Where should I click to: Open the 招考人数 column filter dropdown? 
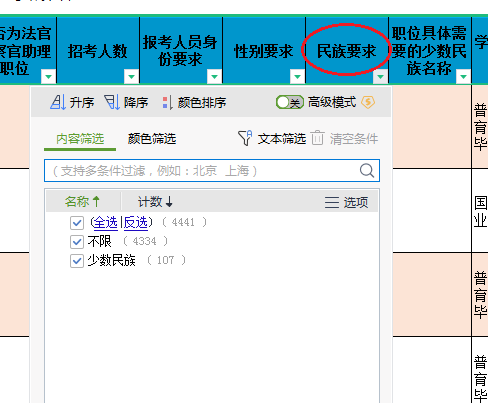[x=131, y=77]
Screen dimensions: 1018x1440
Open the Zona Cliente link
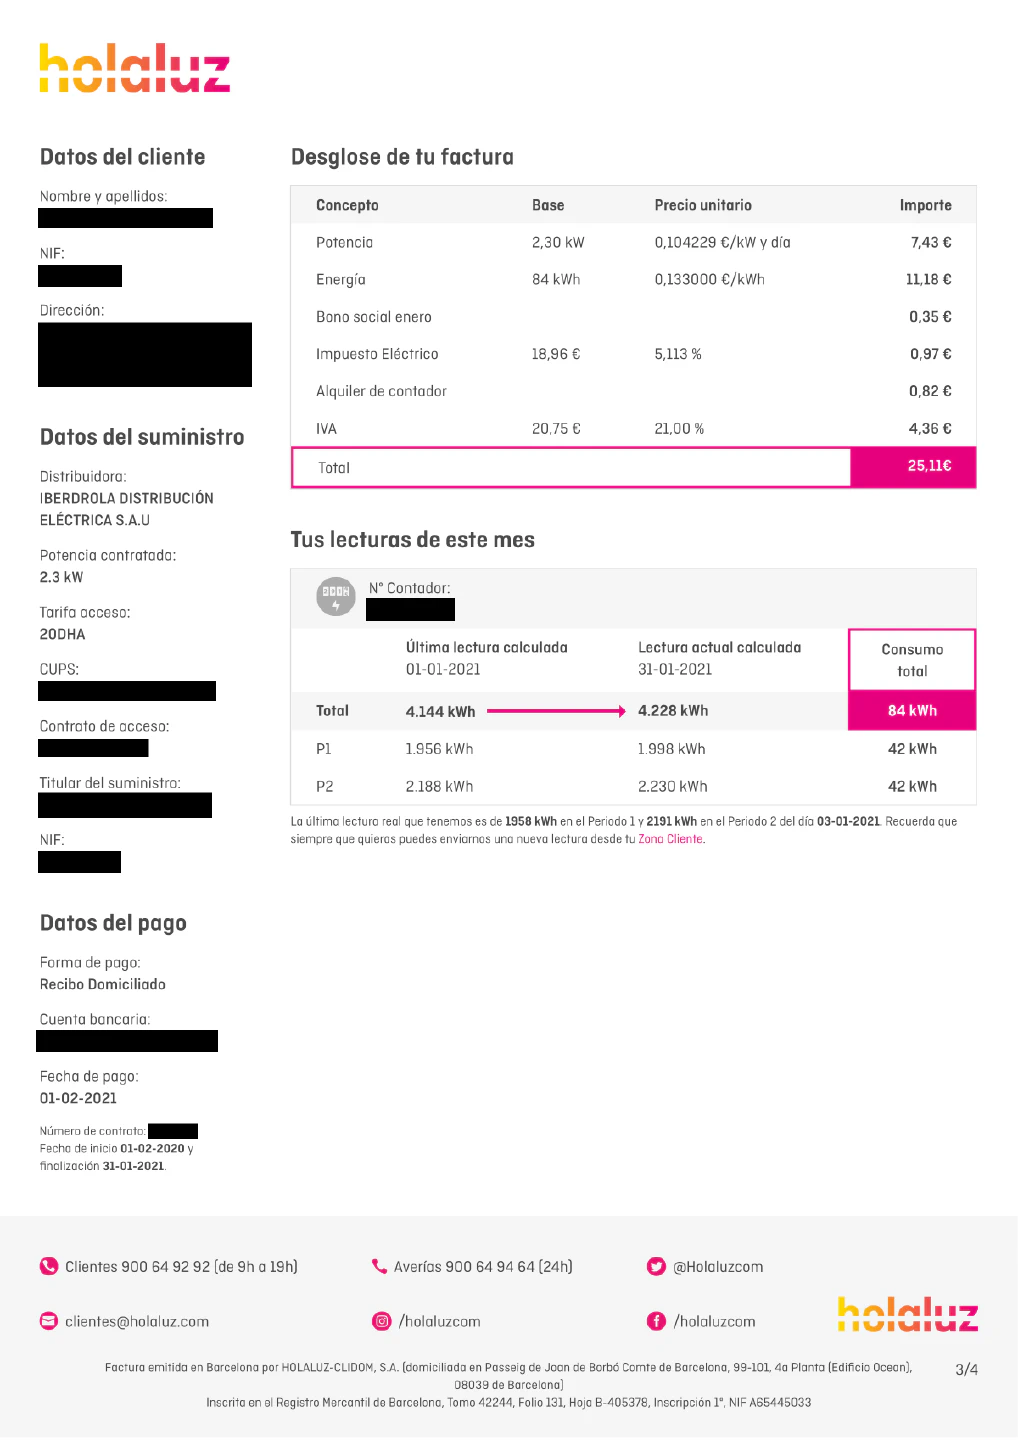pos(670,839)
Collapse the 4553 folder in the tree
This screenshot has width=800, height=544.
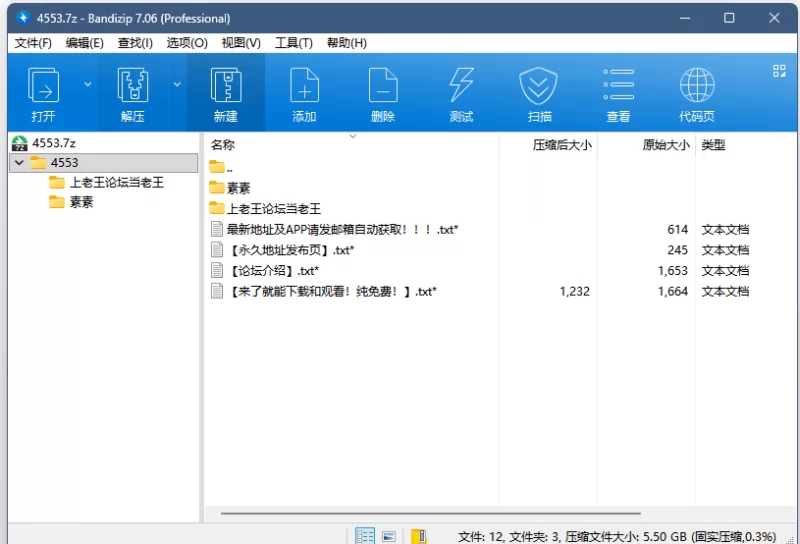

◆ Problem to work on
Would you mind repeating the records above exactly, without the pictures?

◆ Solution
Where should I click to: Open the 招考人数 column filter dropdown? 
[x=131, y=77]
Screen dimensions: 1018x1440
Open the Zona Cliente link
pos(670,839)
Collapse the 4553 folder in the tree
This screenshot has width=800, height=544.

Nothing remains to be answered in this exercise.